• Requirement:
Give back each entry unchanged, minus pictures.

• Listed entries:

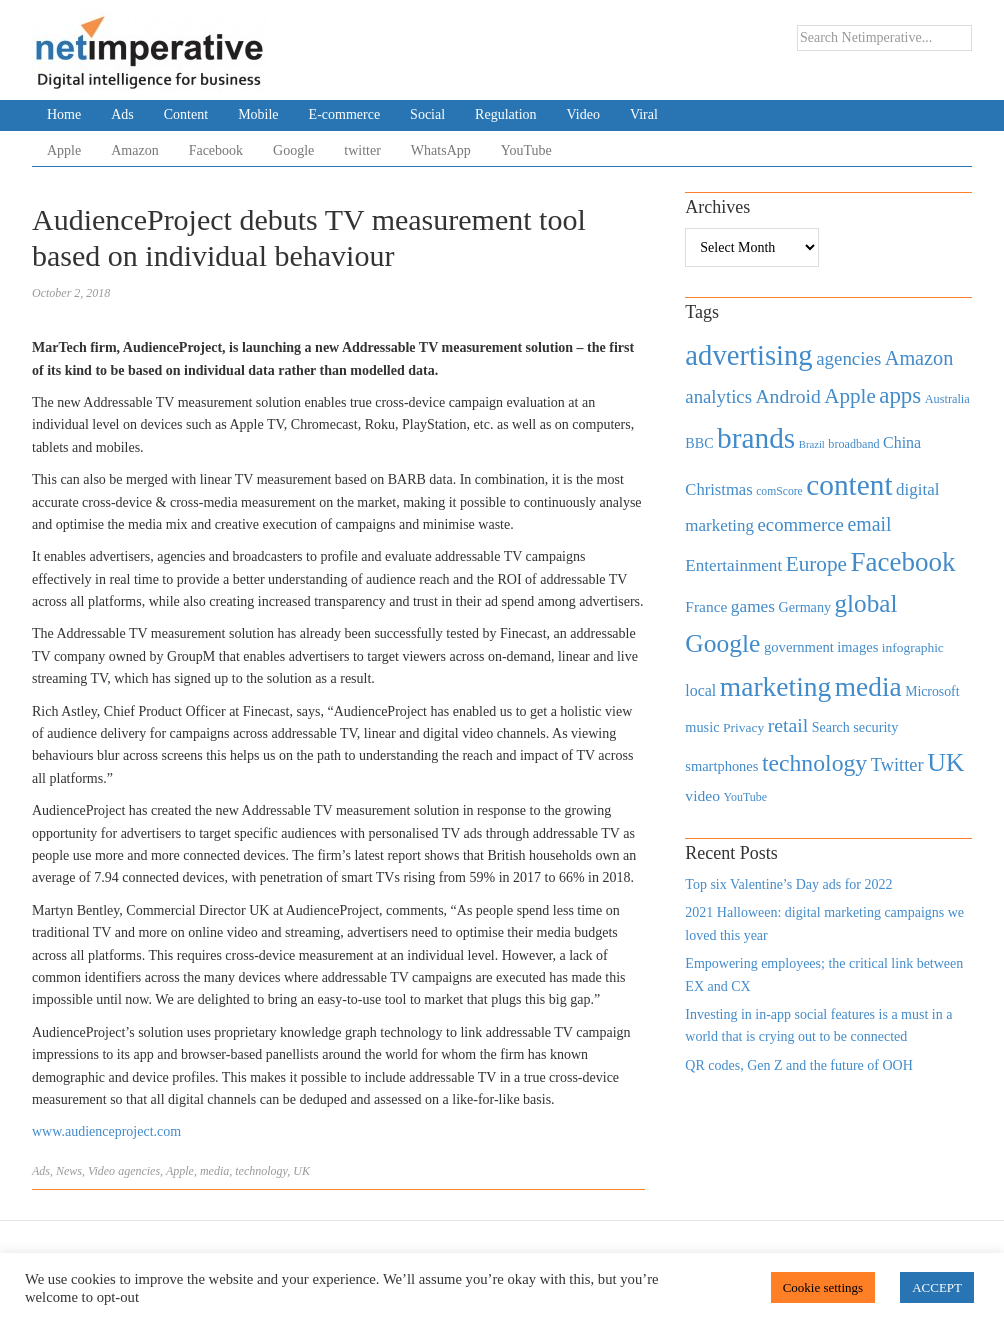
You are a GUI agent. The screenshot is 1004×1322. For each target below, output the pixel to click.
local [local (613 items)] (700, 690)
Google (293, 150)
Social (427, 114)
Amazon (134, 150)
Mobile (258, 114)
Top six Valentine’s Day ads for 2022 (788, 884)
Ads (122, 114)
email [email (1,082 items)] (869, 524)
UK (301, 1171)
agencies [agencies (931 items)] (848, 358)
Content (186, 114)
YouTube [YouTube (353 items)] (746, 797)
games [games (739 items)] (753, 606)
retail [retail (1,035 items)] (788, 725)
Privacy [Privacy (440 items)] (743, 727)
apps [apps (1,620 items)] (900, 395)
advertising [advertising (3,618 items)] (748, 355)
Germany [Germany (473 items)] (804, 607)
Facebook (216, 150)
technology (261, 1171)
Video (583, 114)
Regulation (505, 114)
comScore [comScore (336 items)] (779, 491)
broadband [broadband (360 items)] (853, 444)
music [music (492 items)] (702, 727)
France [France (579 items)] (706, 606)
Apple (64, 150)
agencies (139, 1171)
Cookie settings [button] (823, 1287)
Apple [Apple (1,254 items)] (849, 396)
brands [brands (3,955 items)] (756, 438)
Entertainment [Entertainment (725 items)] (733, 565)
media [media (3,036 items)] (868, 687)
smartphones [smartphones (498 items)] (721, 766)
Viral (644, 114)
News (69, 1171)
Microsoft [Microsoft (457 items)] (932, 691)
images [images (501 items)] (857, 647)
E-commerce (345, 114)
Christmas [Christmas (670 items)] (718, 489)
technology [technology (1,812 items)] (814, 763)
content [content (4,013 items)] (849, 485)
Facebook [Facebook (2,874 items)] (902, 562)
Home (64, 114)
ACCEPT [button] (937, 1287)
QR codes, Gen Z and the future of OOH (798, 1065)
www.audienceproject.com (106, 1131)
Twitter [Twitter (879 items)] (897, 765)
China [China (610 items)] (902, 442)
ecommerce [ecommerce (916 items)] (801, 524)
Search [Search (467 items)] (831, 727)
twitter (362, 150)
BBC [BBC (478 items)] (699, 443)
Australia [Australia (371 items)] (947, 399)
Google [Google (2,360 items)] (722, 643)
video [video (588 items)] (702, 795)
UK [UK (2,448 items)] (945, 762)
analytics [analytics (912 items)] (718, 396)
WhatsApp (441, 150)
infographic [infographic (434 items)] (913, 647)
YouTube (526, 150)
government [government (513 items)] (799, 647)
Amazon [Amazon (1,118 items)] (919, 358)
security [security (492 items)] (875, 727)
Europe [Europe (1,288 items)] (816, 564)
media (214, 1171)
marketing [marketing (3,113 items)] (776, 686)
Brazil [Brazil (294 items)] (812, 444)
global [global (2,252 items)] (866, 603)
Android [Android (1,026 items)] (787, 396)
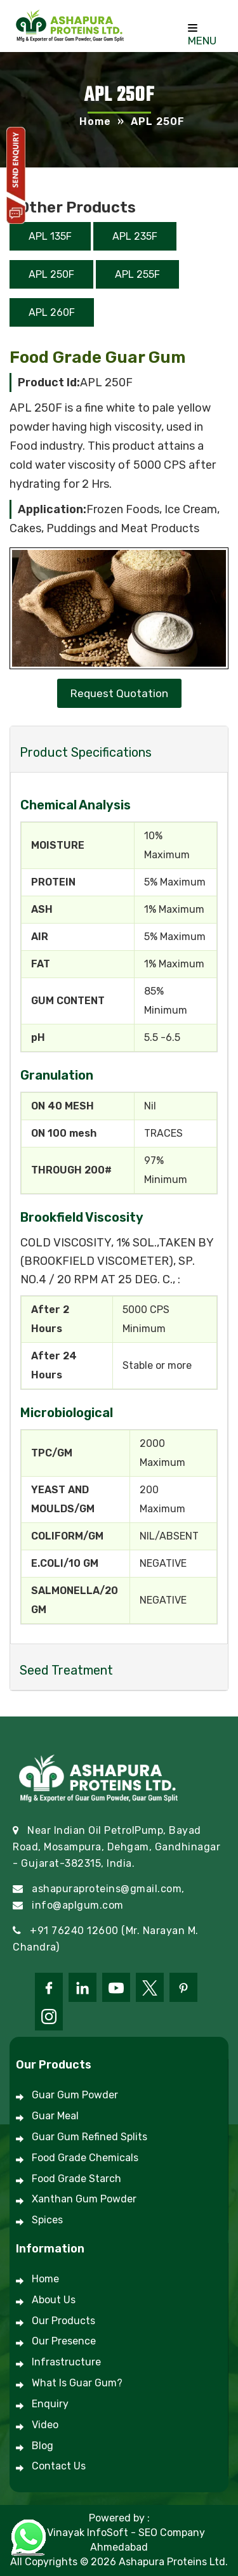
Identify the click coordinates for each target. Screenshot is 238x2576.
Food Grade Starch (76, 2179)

• Result below:
You are a GUI agent. The screenshot is 1004×1322. For each target below, output the pixel to click.
local [local (613 items)] (700, 690)
Google (293, 150)
Social (427, 114)
Amazon (134, 150)
Mobile (258, 114)
Top six Valentine’s Day ads for 2022 (788, 884)
Ads (122, 114)
email [email (1,082 items)] (869, 524)
UK (301, 1171)
agencies [agencies (931 items)] (848, 358)
Content (186, 114)
YouTube [YouTube (353 items)] (746, 797)
games [games (739 items)] (753, 606)
retail [retail (1,035 items)] (788, 725)
Privacy [Privacy (440 items)] (743, 727)
apps [apps (1,620 items)] (900, 395)
advertising [advertising (3,618 items)] (748, 355)
Germany [Germany (473 items)] (804, 607)
Facebook (216, 150)
technology (261, 1171)
Video (583, 114)
Regulation (505, 114)
comScore [comScore (336 items)] (779, 491)
broadband [broadband (360 items)] (853, 444)
music [music (492 items)] (702, 727)
France [France (579 items)] (706, 606)
Apple (64, 150)
agencies (139, 1171)
Cookie settings [button] (823, 1287)
Apple [Apple (1,254 items)] (849, 396)
brands [brands (3,955 items)] (756, 438)
Entertainment [Entertainment (725 items)] (733, 565)
media [media (3,036 items)] (868, 687)
smartphones [smartphones (498 items)] (721, 766)
Viral (644, 114)
News (69, 1171)
Microsoft [Microsoft (457 items)] (932, 691)
images [images (501 items)] (857, 647)
E-commerce (345, 114)
Christmas [Christmas (670 items)] (718, 489)
technology [technology (1,812 items)] (814, 763)
content [content (4,013 items)] (849, 485)
Facebook [Facebook (2,874 items)] (902, 562)
Home (64, 114)
ACCEPT [button] (937, 1287)
QR codes, Gen Z and the future of OOH (798, 1065)
www.audienceproject.com (106, 1131)
Twitter [Twitter (879 items)] (897, 765)
China [China (610 items)] (902, 442)
ecommerce [ecommerce (916 items)] (801, 524)
Search [Search (467 items)] (831, 727)
twitter (362, 150)
BBC [BBC (478 items)] (699, 443)
Australia [Australia (371 items)] (947, 399)
Google [Google (2,360 items)] (722, 643)
video [video (588 items)] (702, 795)
UK [UK (2,448 items)] (945, 762)
analytics [analytics (912 items)] (718, 396)
WhatsApp (441, 150)
infographic [infographic (434 items)] (913, 647)
YouTube (526, 150)
government [government (513 items)] (799, 647)
Amazon [Amazon (1,118 items)] (919, 358)
security [security (492 items)] (875, 727)
Europe [Europe (1,288 items)] (816, 564)
media (214, 1171)
marketing [marketing (3,113 items)] (776, 686)
Brazil [Brazil (294 items)] (812, 444)
global [global (2,252 items)] (866, 603)
Android [Android (1,026 items)] (787, 396)
Identify the click coordinates for each target. Screenshot is 238x2576.
Food Grade Starch (76, 2179)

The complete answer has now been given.